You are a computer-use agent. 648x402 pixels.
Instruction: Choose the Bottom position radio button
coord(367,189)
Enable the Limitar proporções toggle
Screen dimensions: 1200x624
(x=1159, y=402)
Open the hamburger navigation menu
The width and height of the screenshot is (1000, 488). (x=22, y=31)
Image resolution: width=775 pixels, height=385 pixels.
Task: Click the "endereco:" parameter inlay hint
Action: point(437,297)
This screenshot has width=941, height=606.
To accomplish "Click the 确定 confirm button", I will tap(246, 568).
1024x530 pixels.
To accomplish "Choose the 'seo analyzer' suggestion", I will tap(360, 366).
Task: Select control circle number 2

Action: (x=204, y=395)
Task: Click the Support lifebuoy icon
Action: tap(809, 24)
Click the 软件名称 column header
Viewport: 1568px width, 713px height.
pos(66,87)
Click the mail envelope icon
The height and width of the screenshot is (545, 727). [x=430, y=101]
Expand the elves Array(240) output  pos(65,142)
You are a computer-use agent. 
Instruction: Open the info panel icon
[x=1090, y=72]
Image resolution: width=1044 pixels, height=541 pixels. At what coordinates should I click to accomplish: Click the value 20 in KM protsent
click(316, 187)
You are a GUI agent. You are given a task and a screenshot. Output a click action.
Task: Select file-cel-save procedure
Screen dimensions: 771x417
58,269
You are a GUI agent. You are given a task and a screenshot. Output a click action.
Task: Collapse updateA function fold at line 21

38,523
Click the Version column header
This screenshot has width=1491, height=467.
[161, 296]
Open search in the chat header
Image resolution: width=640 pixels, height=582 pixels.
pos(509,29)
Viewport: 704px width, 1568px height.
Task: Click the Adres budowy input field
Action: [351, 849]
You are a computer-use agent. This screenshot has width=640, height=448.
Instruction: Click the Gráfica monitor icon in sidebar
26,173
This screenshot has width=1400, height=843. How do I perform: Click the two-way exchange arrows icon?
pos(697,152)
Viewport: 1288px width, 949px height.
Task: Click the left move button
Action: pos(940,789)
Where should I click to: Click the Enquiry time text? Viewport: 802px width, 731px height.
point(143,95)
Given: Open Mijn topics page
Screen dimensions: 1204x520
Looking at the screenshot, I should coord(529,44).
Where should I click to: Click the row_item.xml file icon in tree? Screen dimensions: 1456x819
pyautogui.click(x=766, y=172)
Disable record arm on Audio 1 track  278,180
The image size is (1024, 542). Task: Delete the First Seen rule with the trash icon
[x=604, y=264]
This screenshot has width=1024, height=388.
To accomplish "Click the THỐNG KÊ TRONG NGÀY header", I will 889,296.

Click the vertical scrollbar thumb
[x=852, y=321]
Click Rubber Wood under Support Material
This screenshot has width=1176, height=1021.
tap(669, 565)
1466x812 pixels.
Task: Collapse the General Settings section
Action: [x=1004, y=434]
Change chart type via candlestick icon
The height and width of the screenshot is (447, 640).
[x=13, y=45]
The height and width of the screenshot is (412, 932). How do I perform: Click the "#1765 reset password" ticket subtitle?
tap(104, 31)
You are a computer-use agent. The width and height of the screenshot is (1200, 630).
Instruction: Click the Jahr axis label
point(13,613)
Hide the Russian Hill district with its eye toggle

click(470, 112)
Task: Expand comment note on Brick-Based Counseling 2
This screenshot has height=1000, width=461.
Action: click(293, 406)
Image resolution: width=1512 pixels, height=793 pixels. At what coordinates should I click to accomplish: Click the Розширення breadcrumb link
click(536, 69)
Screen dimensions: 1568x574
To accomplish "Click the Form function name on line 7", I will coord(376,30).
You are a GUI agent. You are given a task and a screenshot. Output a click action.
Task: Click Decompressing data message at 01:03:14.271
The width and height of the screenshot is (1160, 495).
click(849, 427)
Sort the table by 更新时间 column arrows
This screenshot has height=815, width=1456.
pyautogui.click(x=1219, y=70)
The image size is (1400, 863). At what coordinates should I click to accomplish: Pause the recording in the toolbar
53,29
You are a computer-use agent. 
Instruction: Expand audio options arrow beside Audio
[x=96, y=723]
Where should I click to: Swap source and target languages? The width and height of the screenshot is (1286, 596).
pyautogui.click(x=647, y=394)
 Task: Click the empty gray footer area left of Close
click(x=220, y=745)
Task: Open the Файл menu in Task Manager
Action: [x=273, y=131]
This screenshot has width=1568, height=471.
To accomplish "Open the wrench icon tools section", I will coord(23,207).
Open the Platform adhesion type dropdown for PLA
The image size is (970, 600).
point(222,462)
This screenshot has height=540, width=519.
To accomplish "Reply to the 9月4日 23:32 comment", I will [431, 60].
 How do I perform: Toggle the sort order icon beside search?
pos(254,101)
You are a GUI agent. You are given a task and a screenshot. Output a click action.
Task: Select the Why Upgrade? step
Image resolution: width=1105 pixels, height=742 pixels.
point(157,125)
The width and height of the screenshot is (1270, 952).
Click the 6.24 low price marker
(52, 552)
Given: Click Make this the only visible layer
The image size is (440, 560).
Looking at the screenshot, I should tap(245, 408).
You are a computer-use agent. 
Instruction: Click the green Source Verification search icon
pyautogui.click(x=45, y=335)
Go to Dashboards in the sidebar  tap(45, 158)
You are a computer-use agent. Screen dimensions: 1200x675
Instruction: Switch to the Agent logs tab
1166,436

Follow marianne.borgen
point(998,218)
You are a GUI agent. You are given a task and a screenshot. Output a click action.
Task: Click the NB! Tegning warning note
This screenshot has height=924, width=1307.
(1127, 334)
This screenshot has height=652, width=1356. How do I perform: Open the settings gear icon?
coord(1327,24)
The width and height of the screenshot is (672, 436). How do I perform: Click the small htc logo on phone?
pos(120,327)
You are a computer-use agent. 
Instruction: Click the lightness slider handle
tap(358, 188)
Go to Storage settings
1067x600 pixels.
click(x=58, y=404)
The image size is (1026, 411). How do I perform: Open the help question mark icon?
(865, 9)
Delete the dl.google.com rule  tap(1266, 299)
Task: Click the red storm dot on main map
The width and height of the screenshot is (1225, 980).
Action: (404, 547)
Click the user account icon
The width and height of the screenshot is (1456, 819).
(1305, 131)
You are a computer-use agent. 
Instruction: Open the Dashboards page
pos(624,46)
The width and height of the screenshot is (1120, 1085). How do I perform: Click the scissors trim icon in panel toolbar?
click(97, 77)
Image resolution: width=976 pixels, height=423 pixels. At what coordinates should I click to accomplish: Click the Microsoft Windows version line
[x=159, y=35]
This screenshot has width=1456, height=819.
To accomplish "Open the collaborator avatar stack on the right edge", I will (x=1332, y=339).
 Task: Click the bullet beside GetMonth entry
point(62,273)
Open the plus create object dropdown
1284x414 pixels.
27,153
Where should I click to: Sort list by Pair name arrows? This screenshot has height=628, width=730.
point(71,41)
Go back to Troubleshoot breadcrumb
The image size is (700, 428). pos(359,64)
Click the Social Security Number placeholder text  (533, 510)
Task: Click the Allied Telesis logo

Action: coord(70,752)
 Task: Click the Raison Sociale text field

━━━

Task prompt
Substitute "desktop assistant" for every "computer-use agent" in the material above, and write the material out again with everything else left the same.

Completed task
You are a desktop assistant. 648x402 pixels.
Instruction: Choose the Bottom position radio button
coord(367,189)
Enable the Limitar proporções toggle
Screen dimensions: 1200x624
(x=1159, y=402)
Open the hamburger navigation menu
The width and height of the screenshot is (1000, 488). (x=22, y=31)
Image resolution: width=775 pixels, height=385 pixels.
Task: Click the "endereco:" parameter inlay hint
Action: point(437,297)
This screenshot has width=941, height=606.
To accomplish "Click the 确定 confirm button", I will tap(246, 568).
1024x530 pixels.
To accomplish "Choose the 'seo analyzer' suggestion", I will tap(360, 366).
Task: Select control circle number 2

Action: (x=204, y=395)
Task: Click the Support lifebuoy icon
Action: tap(809, 24)
Click the 软件名称 column header
Viewport: 1568px width, 713px height.
pos(66,87)
Click the mail envelope icon
The height and width of the screenshot is (545, 727). [x=430, y=101]
Expand the elves Array(240) output  pos(65,142)
You are a desktop assistant. 
Instruction: Open the info panel icon
[x=1090, y=72]
Image resolution: width=1044 pixels, height=541 pixels. At what coordinates should I click to accomplish: Click the value 20 in KM protsent
click(316, 187)
You are a GUI agent. You are given a task and a screenshot. Output a click action.
Task: Select file-cel-save procedure
Screen dimensions: 771x417
58,269
You are a GUI agent. You are given a task and a screenshot. Output a click action.
Task: Collapse updateA function fold at line 21

38,523
Click the Version column header
This screenshot has width=1491, height=467.
[161, 296]
Open search in the chat header
Image resolution: width=640 pixels, height=582 pixels.
pos(509,29)
Viewport: 704px width, 1568px height.
Task: Click the Adres budowy input field
Action: [351, 849]
You are a desktop assistant. This screenshot has width=640, height=448.
Instruction: Click the Gráfica monitor icon in sidebar
26,173
This screenshot has width=1400, height=843. How do I perform: Click the two-way exchange arrows icon?
pos(697,152)
Viewport: 1288px width, 949px height.
Task: Click the left move button
Action: pos(940,789)
Where should I click to: Click the Enquiry time text? Viewport: 802px width, 731px height.
point(143,95)
Given: Open Mijn topics page
Screen dimensions: 1204x520
Looking at the screenshot, I should coord(529,44).
Where should I click to: Click the row_item.xml file icon in tree? Screen dimensions: 1456x819
pyautogui.click(x=766, y=172)
Disable record arm on Audio 1 track  278,180
The image size is (1024, 542). Task: Delete the First Seen rule with the trash icon
[x=604, y=264]
This screenshot has width=1024, height=388.
To accomplish "Click the THỐNG KÊ TRONG NGÀY header", I will 889,296.

Click the vertical scrollbar thumb
[x=852, y=321]
Click Rubber Wood under Support Material
This screenshot has width=1176, height=1021.
tap(669, 565)
1466x812 pixels.
Task: Collapse the General Settings section
Action: [x=1004, y=434]
Change chart type via candlestick icon
The height and width of the screenshot is (447, 640).
[x=13, y=45]
The height and width of the screenshot is (412, 932). How do I perform: Click the "#1765 reset password" ticket subtitle?
tap(104, 31)
You are a desktop assistant. The width and height of the screenshot is (1200, 630).
Instruction: Click the Jahr axis label
point(13,613)
Hide the Russian Hill district with its eye toggle

click(470, 112)
Task: Expand comment note on Brick-Based Counseling 2
This screenshot has height=1000, width=461.
Action: click(293, 406)
Image resolution: width=1512 pixels, height=793 pixels. At what coordinates should I click to accomplish: Click the Розширення breadcrumb link
click(536, 69)
Screen dimensions: 1568x574
To accomplish "Click the Form function name on line 7", I will coord(376,30).
You are a GUI agent. You are given a task and a screenshot. Output a click action.
Task: Click Decompressing data message at 01:03:14.271
The width and height of the screenshot is (1160, 495).
click(849, 427)
Sort the table by 更新时间 column arrows
This screenshot has height=815, width=1456.
pyautogui.click(x=1219, y=70)
The image size is (1400, 863). At what coordinates should I click to accomplish: Pause the recording in the toolbar
53,29
You are a desktop assistant. 
Instruction: Expand audio options arrow beside Audio
[x=96, y=723]
Where should I click to: Swap source and target languages? The width and height of the screenshot is (1286, 596).
pyautogui.click(x=647, y=394)
 Task: Click the empty gray footer area left of Close
click(x=220, y=745)
Task: Open the Файл menu in Task Manager
Action: [x=273, y=131]
This screenshot has width=1568, height=471.
To accomplish "Open the wrench icon tools section", I will coord(23,207).
Open the Platform adhesion type dropdown for PLA
The image size is (970, 600).
point(222,462)
This screenshot has height=540, width=519.
To accomplish "Reply to the 9月4日 23:32 comment", I will [431, 60].
 How do I perform: Toggle the sort order icon beside search?
pos(254,101)
You are a GUI agent. You are given a task and a screenshot. Output a click action.
Task: Select the Why Upgrade? step
Image resolution: width=1105 pixels, height=742 pixels.
point(157,125)
The width and height of the screenshot is (1270, 952).
Click the 6.24 low price marker
(52, 552)
Given: Click Make this the only visible layer
The image size is (440, 560).
Looking at the screenshot, I should tap(245, 408).
You are a desktop assistant. 
Instruction: Click the green Source Verification search icon
pyautogui.click(x=45, y=335)
Go to Dashboards in the sidebar  tap(45, 158)
You are a desktop assistant. Screen dimensions: 1200x675
Instruction: Switch to the Agent logs tab
1166,436

Follow marianne.borgen
point(998,218)
You are a GUI agent. You are given a task and a screenshot. Output a click action.
Task: Click the NB! Tegning warning note
This screenshot has height=924, width=1307.
(1127, 334)
This screenshot has height=652, width=1356. How do I perform: Open the settings gear icon?
coord(1327,24)
The width and height of the screenshot is (672, 436). How do I perform: Click the small htc logo on phone?
pos(120,327)
You are a desktop assistant. 
Instruction: Click the lightness slider handle
tap(358, 188)
Go to Storage settings
1067x600 pixels.
click(x=58, y=404)
The image size is (1026, 411). How do I perform: Open the help question mark icon?
(865, 9)
Delete the dl.google.com rule  tap(1266, 299)
Task: Click the red storm dot on main map
The width and height of the screenshot is (1225, 980).
Action: (404, 547)
Click the user account icon
The width and height of the screenshot is (1456, 819).
(1305, 131)
You are a desktop assistant. 
Instruction: Open the Dashboards page
pos(624,46)
The width and height of the screenshot is (1120, 1085). How do I perform: Click the scissors trim icon in panel toolbar?
click(97, 77)
Image resolution: width=976 pixels, height=423 pixels. At what coordinates should I click to accomplish: Click the Microsoft Windows version line
[x=159, y=35]
This screenshot has width=1456, height=819.
To accomplish "Open the collaborator avatar stack on the right edge", I will (x=1332, y=339).
 Task: Click the bullet beside GetMonth entry
point(62,273)
Open the plus create object dropdown
1284x414 pixels.
27,153
Where should I click to: Sort list by Pair name arrows? This screenshot has height=628, width=730.
point(71,41)
Go back to Troubleshoot breadcrumb
The image size is (700, 428). pos(359,64)
Click the Social Security Number placeholder text  (533, 510)
Task: Click the Allied Telesis logo

Action: coord(70,752)
 Task: Click the Raison Sociale text field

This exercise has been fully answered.